GOAL OF THE EXERCISE: Please state what determines the order of the facets, according to the passage on simplicial complexes below.

PASSAGE:
# # # #

In this package, an abstract simplicial complex $\Delta$ is identified with a squarefree monomial ideal in a polynomial ring. The vertices of $\Delta$ correspond to a subset of the variables in the polynomial ring, and each face is identified as the product of the variables corresponding to the vertices of that face. This method function returns a list whose entries are the squarefree monomials representing the maximal faces of $\Delta$.

The order of the facets is determined by the monomial order on the underlying polynomial ring. The facets of an abstract simplicial complex are used when outputting or printing; see net(SimplicialComplex).

 i1 : S = ZZ[a..e]; i2 : Δ = simplicialComplex monomialIdeal (a*b*c*d*e) o2 = simplicialComplex | bcde acde abde abce abcd | o2 : SimplicialComplex i3 : facets Δ o3 = {b*c*d*e, a*c*d*e, a*b*d*e, a*b*c*e, a*b*c*d} o3 : List i4 : assert (facets Δ == {b*c*d*e, a*c*d*e, a*b*d*e, a*b*c*e, a*b*c*d} and isPure Δ and dim Δ === 3)

The abstract simplicial complex from Example 1.8 of Miller-Sturmfels' Combinatorial Commutative Algebra consists of a triangle (on vertices $a$, $b$, $c$), two edges (connecting $c$ to $d$ and $b$ to $d$), and an isolated vertex (namely $e$). It has six minimal nonfaces.

# # # #

DATA SUPPLIED:
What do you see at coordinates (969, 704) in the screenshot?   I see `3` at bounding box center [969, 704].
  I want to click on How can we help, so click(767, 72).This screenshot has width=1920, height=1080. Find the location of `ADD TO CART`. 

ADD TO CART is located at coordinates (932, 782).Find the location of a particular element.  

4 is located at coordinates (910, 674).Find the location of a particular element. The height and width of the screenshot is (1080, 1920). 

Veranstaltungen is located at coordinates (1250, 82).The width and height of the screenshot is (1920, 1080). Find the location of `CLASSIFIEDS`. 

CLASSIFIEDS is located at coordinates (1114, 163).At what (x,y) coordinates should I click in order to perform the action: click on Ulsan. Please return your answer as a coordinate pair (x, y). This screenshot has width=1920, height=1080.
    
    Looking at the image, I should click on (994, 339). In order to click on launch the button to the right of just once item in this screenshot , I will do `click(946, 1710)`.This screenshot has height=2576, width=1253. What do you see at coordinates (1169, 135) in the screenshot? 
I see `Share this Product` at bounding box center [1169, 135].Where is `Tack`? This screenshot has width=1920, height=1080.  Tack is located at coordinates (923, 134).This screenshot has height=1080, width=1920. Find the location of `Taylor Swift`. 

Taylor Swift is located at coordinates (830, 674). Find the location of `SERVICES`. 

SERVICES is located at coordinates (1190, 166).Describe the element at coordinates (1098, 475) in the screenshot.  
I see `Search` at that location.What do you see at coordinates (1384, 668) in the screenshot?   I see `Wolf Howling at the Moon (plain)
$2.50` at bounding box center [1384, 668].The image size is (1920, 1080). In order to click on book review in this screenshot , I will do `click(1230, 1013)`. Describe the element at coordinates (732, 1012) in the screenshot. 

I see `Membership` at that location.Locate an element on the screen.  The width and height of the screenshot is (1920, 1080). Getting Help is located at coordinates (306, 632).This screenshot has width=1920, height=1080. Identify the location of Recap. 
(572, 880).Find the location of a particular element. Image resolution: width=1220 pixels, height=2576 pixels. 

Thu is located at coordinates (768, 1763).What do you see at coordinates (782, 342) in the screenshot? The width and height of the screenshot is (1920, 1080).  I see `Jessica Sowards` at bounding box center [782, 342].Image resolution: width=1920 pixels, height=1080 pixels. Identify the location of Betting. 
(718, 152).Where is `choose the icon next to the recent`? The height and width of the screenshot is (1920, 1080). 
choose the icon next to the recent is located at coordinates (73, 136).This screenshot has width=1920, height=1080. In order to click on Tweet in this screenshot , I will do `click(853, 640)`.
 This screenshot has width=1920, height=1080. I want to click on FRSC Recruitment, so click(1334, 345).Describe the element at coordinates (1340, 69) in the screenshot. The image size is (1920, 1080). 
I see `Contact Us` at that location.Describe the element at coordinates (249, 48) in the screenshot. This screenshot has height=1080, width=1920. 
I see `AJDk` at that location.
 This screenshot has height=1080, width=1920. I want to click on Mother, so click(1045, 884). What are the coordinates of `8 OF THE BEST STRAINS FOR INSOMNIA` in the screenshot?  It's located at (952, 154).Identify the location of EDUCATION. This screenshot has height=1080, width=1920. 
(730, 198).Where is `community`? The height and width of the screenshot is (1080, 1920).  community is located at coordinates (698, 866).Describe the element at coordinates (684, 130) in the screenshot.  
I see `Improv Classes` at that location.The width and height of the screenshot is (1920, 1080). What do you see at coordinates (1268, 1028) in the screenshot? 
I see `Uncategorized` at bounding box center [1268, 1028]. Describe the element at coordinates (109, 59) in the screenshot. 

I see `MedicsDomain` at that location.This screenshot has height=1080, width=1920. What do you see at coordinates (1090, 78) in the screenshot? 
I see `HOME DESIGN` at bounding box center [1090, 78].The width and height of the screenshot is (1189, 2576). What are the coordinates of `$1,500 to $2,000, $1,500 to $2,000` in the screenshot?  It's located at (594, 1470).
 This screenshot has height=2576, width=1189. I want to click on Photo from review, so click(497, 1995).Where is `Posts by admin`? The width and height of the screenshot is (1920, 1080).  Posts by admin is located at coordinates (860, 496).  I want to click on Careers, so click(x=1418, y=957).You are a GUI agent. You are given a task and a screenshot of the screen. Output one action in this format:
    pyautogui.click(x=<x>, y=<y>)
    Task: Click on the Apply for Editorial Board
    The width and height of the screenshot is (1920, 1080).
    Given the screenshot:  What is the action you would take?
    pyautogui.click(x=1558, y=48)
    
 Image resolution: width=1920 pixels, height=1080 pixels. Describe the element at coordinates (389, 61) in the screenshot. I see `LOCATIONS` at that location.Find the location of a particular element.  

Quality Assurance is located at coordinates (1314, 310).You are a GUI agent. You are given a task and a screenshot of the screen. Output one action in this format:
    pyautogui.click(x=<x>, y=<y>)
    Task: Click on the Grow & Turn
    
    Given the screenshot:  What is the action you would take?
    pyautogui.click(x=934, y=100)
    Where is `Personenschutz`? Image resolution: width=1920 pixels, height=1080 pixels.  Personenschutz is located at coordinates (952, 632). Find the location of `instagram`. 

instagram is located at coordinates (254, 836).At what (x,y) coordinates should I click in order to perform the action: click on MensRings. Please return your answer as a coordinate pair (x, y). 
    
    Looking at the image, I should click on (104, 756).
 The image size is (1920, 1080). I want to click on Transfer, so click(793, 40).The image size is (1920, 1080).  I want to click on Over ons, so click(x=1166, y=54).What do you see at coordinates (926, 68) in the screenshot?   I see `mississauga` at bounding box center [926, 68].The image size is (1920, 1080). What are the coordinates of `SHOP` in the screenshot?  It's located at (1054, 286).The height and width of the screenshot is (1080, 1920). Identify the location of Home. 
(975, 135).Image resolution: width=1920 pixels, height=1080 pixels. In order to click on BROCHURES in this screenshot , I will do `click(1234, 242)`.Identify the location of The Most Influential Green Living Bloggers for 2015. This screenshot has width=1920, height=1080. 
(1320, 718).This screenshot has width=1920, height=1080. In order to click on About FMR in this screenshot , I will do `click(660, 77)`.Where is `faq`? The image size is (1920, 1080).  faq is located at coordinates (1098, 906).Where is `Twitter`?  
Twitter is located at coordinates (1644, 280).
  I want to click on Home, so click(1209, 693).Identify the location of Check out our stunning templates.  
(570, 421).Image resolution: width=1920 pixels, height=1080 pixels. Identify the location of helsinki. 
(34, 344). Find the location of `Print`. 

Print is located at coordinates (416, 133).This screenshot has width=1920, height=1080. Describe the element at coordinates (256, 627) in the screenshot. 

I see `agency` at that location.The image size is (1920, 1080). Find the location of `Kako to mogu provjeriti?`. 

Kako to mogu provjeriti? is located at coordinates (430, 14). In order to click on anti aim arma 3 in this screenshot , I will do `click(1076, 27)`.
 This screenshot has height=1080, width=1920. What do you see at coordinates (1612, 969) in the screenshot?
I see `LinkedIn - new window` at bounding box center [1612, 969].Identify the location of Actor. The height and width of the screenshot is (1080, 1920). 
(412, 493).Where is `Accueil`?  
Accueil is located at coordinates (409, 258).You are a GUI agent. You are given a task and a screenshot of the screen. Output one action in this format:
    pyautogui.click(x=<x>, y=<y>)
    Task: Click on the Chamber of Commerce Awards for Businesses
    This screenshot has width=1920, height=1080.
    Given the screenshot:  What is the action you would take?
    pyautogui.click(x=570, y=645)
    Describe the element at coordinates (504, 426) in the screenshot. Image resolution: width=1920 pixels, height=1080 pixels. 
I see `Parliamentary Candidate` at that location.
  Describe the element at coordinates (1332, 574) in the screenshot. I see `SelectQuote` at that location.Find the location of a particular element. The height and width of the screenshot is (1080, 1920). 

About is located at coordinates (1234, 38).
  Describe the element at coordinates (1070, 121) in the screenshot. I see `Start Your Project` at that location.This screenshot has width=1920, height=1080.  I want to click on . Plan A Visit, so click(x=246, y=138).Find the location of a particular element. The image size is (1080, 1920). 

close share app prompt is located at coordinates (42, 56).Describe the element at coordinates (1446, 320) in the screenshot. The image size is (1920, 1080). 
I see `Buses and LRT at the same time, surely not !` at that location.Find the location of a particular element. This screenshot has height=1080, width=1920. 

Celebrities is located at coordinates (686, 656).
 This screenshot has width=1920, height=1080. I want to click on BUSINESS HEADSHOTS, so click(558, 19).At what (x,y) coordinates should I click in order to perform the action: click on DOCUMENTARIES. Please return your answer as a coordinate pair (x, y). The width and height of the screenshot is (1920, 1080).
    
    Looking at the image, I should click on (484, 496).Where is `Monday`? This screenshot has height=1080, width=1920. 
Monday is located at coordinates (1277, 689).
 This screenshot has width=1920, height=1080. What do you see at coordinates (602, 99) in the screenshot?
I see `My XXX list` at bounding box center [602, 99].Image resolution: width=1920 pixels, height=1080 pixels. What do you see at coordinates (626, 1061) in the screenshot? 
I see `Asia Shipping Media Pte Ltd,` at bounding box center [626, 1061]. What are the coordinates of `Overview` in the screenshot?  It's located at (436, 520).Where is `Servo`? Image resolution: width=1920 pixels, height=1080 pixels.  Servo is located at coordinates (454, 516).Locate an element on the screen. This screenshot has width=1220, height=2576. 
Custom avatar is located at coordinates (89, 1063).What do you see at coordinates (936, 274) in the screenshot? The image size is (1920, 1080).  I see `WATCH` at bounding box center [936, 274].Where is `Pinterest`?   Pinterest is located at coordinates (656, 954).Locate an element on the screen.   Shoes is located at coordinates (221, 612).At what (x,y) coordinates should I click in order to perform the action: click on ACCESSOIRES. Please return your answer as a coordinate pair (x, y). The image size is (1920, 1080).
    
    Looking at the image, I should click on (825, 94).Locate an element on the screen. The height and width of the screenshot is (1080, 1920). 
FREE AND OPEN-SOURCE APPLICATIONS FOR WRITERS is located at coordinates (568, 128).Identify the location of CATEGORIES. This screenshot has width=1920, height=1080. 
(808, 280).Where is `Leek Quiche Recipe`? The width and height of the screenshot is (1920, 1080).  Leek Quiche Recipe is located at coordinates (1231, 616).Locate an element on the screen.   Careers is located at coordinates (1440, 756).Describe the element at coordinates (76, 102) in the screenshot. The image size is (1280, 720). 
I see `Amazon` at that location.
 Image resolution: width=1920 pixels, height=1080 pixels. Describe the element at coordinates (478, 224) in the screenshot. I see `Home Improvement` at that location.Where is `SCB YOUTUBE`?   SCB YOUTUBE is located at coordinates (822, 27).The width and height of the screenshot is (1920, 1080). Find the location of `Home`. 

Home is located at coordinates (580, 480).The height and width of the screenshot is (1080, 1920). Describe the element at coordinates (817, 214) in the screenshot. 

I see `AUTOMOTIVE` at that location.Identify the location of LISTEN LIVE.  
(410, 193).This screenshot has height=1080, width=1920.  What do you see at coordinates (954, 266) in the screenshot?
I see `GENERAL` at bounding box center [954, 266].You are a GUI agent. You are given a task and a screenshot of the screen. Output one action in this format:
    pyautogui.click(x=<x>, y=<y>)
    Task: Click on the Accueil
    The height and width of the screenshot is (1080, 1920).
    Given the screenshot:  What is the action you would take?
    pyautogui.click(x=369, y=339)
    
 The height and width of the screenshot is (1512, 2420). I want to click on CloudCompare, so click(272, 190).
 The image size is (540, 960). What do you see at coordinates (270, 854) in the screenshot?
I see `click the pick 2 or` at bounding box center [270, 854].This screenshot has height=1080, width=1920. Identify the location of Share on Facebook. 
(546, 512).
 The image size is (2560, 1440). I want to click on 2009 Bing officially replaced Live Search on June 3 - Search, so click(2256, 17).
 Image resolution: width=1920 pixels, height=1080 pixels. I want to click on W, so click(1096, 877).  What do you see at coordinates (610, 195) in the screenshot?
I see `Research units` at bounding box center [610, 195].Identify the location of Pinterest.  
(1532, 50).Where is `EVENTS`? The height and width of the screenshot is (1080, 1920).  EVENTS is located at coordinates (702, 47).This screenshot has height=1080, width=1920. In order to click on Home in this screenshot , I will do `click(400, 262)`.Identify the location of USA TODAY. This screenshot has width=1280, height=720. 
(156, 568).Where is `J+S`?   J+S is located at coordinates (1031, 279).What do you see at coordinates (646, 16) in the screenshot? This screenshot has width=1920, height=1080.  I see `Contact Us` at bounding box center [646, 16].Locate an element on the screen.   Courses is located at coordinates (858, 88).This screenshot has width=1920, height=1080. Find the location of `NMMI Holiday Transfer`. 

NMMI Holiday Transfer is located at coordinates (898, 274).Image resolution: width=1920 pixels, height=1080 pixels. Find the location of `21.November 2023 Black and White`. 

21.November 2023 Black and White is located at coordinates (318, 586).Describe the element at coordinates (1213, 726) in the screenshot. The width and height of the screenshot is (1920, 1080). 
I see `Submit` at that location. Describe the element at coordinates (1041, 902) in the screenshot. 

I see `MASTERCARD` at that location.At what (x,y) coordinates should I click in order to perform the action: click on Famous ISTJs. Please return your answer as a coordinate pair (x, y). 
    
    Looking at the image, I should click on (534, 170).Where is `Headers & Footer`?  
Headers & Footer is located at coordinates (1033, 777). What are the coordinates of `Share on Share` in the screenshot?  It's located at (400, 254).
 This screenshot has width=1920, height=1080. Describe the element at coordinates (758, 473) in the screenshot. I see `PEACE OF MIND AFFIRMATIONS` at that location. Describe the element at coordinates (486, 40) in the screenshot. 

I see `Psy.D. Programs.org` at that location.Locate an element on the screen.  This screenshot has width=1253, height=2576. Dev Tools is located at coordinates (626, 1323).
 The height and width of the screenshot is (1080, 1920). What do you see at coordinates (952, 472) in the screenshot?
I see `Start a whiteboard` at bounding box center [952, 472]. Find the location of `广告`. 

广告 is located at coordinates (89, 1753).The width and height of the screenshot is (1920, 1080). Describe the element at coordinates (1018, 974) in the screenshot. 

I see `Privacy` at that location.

# # # #

ANSWER: The monomial order on the underlying polynomial ring.